Novel strategies designed to induce ribosomal readthrough of premature termination mutations can produce full-length functional protein necessary for cellular function. In the case of Duchenne/Becker muscular dystrophy, the small-molecule drugs gentamicin and ataluren have achieved convincing proof-of-concept in vitro and in vivo, with production of a full-length dystrophin protein that localizes correctly to the sacrolemma. Recent clinical trials of gentamicin and ataluren have not demonstrated clinical efficacy, making the path toward regulatory approval for Duchenne/Becker muscular dystrophy a challenging one. Gentamicin has particular safety issues to address in long-term administration and studies to date have not been designed specifically to capture clinical efficacy. Ataluren has the benefit of being a potent nonsense mutation suppressor that is orally administered and shows a favorable safety and tolerability profile in initial human testing. Despite eliciting a favorable pharmacodynamic response to drug, demonstrating clinical benefit remains problematic. Lessons learned from the recent ataluren efficacy study will prove useful in the design of future clinical trials in Duchenne/Becker muscular dystrophy. Large-scale international long-term placebo-controlled studies in boys with Duchenne/Becker muscular dystrophy are feasible. What remains to be defined are the age and stage of disease when intervention in Duchenne/Becker muscular dystrophy will have a clinically meaningful benefit, the minimal amount of full-length dystrophin expression necessary to achieve this, the duration of a study necessary to demonstrate this, how to capture the effect with an appropriate outcome measure, and how to monitor for and potentially mitigate an adverse immune response.

Acknowledgments

This manuscript is based upon a presentation at the Neurobiology of Disease in Children Symposium: Muscular Dystrophy, in conjunction with the 38th annual meeting of the Child Neurology Society, Louisville, Kentucky, October 14, 2009 (Supported by grants from the National Institutes of Health (5R13NS040925-09), the National Institutes of Health Office of Rare Diseases Research, the Muscular Dystrophy Association, and the Child Neurology Society).
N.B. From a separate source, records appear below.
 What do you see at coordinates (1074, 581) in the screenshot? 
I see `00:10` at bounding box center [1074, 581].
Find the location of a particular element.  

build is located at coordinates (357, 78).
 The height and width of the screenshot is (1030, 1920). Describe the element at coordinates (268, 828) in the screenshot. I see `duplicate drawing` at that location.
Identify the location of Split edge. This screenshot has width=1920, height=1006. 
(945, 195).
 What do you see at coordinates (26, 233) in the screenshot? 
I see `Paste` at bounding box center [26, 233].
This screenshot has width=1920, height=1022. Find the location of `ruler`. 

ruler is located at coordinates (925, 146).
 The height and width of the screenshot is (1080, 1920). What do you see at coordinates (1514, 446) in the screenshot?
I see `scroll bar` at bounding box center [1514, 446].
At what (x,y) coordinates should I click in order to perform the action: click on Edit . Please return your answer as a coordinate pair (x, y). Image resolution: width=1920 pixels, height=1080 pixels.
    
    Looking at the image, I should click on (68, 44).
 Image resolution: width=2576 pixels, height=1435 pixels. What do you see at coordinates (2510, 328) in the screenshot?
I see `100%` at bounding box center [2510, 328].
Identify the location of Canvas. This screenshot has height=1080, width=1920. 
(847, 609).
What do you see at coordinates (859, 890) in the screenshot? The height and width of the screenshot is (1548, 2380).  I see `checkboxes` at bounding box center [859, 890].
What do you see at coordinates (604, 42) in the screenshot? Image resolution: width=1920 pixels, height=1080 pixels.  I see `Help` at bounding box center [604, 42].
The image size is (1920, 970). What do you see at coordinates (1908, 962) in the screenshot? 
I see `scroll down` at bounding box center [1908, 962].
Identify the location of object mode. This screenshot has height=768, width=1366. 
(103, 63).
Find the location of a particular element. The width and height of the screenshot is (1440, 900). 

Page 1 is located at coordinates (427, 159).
I am particularly appreciative of Dr Jerry Mendell, who was generous in supplying pre-publication data from his gentamicin study in Duchenne muscular dystrophy, included here,34 and Dr Langdon Miller of PTC Therapeutics, for his many critical suggestions upon review of the manuscript. Drs Carsten Bönnemann, Kevin Flanigan, and Brenda Wong were co-investigators with me in the PTC124 phase 2a study discussed here and each had in integral role in that study (supported by CTRC grant number UL1-RR-024134). I am indebted to the many physicians and scientists at PTC Therapeutics who have worked to bring ataluren into clinical trials for Duchenne/Becker muscular dystrophy (and cystic fibrosis, hemophilia) and gave me permission to incorporate some of the initial observations from the phase 2a and 2b studies in DBMD into this manuscript. The author also thanks Melanie Fridl Ross, MSJ, ELS, for editing this manuscript.

Footnotes

Conflict of interest statement: This manuscript describes off-label use of gentamicin and also discusses ataluren (PTC124), an investigational drug currently in clinical development. The Children’s Hospital of Philadelphia has received funding from PTC Therapeutics to support the time and effort of Dr Richard Finkel to participate in clinical trials of ataluren and to serve on the company’s medical advisory committee. Dr Finkel also serves as an advisor for DuchenneConnect, without compensation.